**Task to complete**
Write out all of the data exactly as it appears.

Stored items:
*** Begin section ***

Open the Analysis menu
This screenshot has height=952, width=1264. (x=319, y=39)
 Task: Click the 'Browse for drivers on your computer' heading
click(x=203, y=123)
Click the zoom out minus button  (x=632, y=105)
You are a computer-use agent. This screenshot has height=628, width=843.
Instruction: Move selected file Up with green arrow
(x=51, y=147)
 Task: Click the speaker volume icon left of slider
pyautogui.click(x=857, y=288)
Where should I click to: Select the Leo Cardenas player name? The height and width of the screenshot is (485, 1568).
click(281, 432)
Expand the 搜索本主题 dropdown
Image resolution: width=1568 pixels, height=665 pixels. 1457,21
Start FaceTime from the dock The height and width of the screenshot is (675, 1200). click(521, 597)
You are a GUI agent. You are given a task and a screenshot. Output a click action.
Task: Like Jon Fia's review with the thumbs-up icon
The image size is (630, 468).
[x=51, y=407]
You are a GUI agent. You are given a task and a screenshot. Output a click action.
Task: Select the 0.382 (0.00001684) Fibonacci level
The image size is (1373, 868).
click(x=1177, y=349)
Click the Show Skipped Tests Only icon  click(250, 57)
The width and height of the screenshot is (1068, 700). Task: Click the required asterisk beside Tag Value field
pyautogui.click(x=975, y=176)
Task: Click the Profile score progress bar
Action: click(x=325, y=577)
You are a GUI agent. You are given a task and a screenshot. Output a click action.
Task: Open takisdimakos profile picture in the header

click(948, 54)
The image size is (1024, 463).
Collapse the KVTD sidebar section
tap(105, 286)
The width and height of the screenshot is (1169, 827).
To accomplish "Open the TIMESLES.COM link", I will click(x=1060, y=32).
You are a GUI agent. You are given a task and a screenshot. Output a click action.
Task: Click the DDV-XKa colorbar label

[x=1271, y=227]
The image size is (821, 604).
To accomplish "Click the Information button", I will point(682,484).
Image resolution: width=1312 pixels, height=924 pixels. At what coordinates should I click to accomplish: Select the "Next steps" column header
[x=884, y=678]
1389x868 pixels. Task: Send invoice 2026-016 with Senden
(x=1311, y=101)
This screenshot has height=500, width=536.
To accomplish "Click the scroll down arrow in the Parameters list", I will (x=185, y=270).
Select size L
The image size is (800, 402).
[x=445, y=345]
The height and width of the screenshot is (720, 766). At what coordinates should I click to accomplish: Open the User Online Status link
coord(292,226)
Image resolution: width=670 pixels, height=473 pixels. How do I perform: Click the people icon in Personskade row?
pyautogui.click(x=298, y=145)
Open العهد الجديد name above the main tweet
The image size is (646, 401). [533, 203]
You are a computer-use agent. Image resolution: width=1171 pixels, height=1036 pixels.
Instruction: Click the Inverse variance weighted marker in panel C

*** End section ***

**Solution to this exercise**
Open the Analysis menu
This screenshot has height=952, width=1264. (x=319, y=39)
 Task: Click the 'Browse for drivers on your computer' heading
click(x=203, y=123)
Click the zoom out minus button  (x=632, y=105)
You are a computer-use agent. This screenshot has height=628, width=843.
Instruction: Move selected file Up with green arrow
(x=51, y=147)
 Task: Click the speaker volume icon left of slider
pyautogui.click(x=857, y=288)
Where should I click to: Select the Leo Cardenas player name? The height and width of the screenshot is (485, 1568).
click(281, 432)
Expand the 搜索本主题 dropdown
Image resolution: width=1568 pixels, height=665 pixels. 1457,21
Start FaceTime from the dock The height and width of the screenshot is (675, 1200). click(521, 597)
You are a GUI agent. You are given a task and a screenshot. Output a click action.
Task: Like Jon Fia's review with the thumbs-up icon
The image size is (630, 468).
[x=51, y=407]
You are a GUI agent. You are given a task and a screenshot. Output a click action.
Task: Select the 0.382 (0.00001684) Fibonacci level
The image size is (1373, 868).
click(x=1177, y=349)
Click the Show Skipped Tests Only icon  click(250, 57)
The width and height of the screenshot is (1068, 700). Task: Click the required asterisk beside Tag Value field
pyautogui.click(x=975, y=176)
Task: Click the Profile score progress bar
Action: click(x=325, y=577)
You are a GUI agent. You are given a task and a screenshot. Output a click action.
Task: Open takisdimakos profile picture in the header

click(948, 54)
The image size is (1024, 463).
Collapse the KVTD sidebar section
tap(105, 286)
The width and height of the screenshot is (1169, 827).
To accomplish "Open the TIMESLES.COM link", I will click(x=1060, y=32).
You are a GUI agent. You are given a task and a screenshot. Output a click action.
Task: Click the DDV-XKa colorbar label

[x=1271, y=227]
The image size is (821, 604).
To accomplish "Click the Information button", I will point(682,484).
Image resolution: width=1312 pixels, height=924 pixels. At what coordinates should I click to accomplish: Select the "Next steps" column header
[x=884, y=678]
1389x868 pixels. Task: Send invoice 2026-016 with Senden
(x=1311, y=101)
This screenshot has height=500, width=536.
To accomplish "Click the scroll down arrow in the Parameters list", I will (x=185, y=270).
Select size L
The image size is (800, 402).
[x=445, y=345]
The height and width of the screenshot is (720, 766). At what coordinates should I click to accomplish: Open the User Online Status link
coord(292,226)
Image resolution: width=670 pixels, height=473 pixels. How do I perform: Click the people icon in Personskade row?
pyautogui.click(x=298, y=145)
Open العهد الجديد name above the main tweet
The image size is (646, 401). [533, 203]
You are a computer-use agent. Image resolution: width=1171 pixels, height=1036 pixels.
Instruction: Click the Inverse variance weighted marker in panel C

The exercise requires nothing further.